Selected passage =>
....
2. Skip-gram vs. CBOW¶

Skip-gram often captures sharper, more specific associations — "france" → serbia (0.83) baptiste (0.82), italy (0.79)", "berlin" → "weimar" (0.87), "das" (0.79), "norway" (0.78), "liberation" (0.78)".
CBOW finds more broadly related concepts, with smoother clusters and more general co-occurrence patterns.
In some cases, CBOW even returns slightly more abstract matches (e.g., "year" → days, minutes, propagation").

✅ Overall Evaluation¶

Both models have successfully transformed random vectors into semantically meaningful embeddings, even with low training data. We could imagine much better results with more training data and more epochs. The Skip-gram model leans toward precise relationships, while CBOW captures softer semantic themes.

This confirms that even with a small embedding dimension and moderate training time, our models learn to encode real-world language patterns, all by just observing word co-occurrence.

Up next: let’s push further with analogies and visualizations!

In [20]:

Copied!





def word_analogy(word1, word2, word3, embedding_matrix, word2idx, idx2word, top_n=5):
    """
    Solve word analogies like "king - man + woman = queen".
    
    Args:
        word1, word2, word3: Words in the analogy "word1 - word2 + word3 = ?"
        embedding_matrix: Matrix of word embeddings
        word2idx: Word to index mapping
        idx2word: Index to word mapping
        top_n: Number of results to return
    
    Returns:
        List of (word, similarity) tuples
    """
    for word in [word1, word2, word3]:
        if word not in word2idx:
            print(f"Word '{word}' not in vocabulary")
            return []
    
    # Get word vectors
    vec1 = embedding_matrix[word2idx[word1]]
    vec2 = embedding_matrix[word2idx[word2]]
    vec3 = embedding_matrix[word2idx[word3]]
    
    # Calculate target vector: vec1 - vec2 + vec3
    target_vec = vec1 - vec2 + vec3
    target_vec = target_vec / np.linalg.norm(target_vec)  # Normalize
    
    # Calculate similarities
    similarities = np.dot(embedding_matrix, target_vec) / (
        np.linalg.norm(embedding_matrix, axis=1) + 1e-8)
    
    # Get top results (excluding input words)
    results = []
    sorted_indices = similarities.argsort()[::-1]
    
    for idx in sorted_indices:
        word = idx2word[idx]
        if word != word1 and word != word2 and word != word3:
            results.append((word, similarities[idx]))
            if len(results) >= top_n:
                break
    
    return results

def evaluate_word_analogies(analogies, embedding_matrices, names, word2idx, idx2word):
    """
....
Material provided =>
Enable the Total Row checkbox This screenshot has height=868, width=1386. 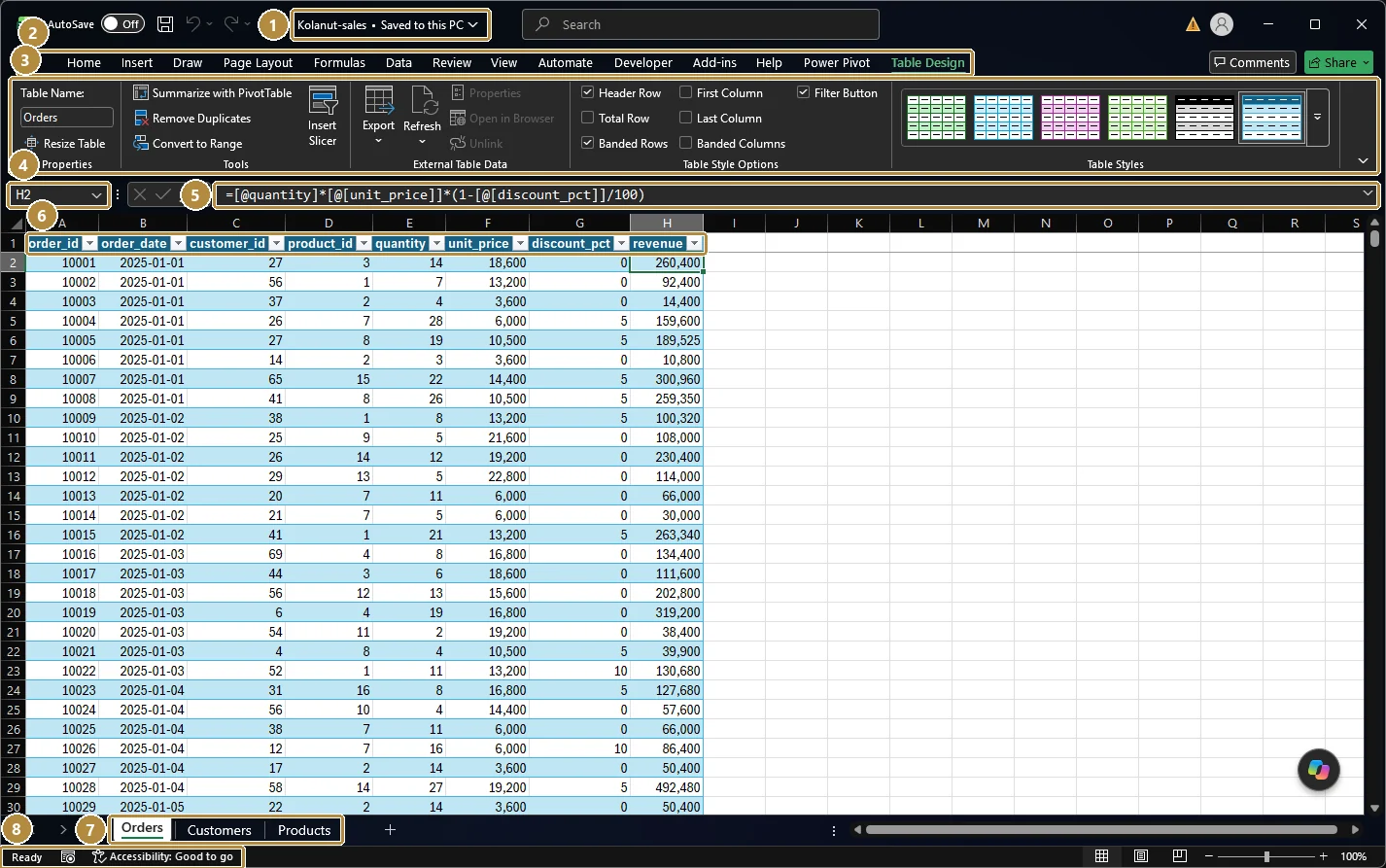(x=588, y=118)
....
Task set =>
a - Answer these questions from the Skip-gram vs. CBOW passage:
(i) Which model does it describe as leaning toward precise relationships?
(ii) What default value does the word_analogy function give to top_n?
(iii) What does word_analogy return when one of the three input words is missing from word2idx?
b - Echo the Skip-gram vs. CBOW passage word for word, beginning at the words "# Calculate target" and stopping after "(excluding input words)".

Results for the exercise =>
a -
(i) The Skip-gram model.
(ii) 5.
(iii) An empty list.

b -
# Calculate target vector: vec1 - vec2 + vec3
    target_vec = vec1 - vec2 + vec3
    target_vec = target_vec / np.linalg.norm(target_vec)  # Normalize
    
    # Calculate similarities
    similarities = np.dot(embedding_matrix, target_vec) / (
        np.linalg.norm(embedding_matrix, axis=1) + 1e-8)
    
    # Get top results (excluding input words)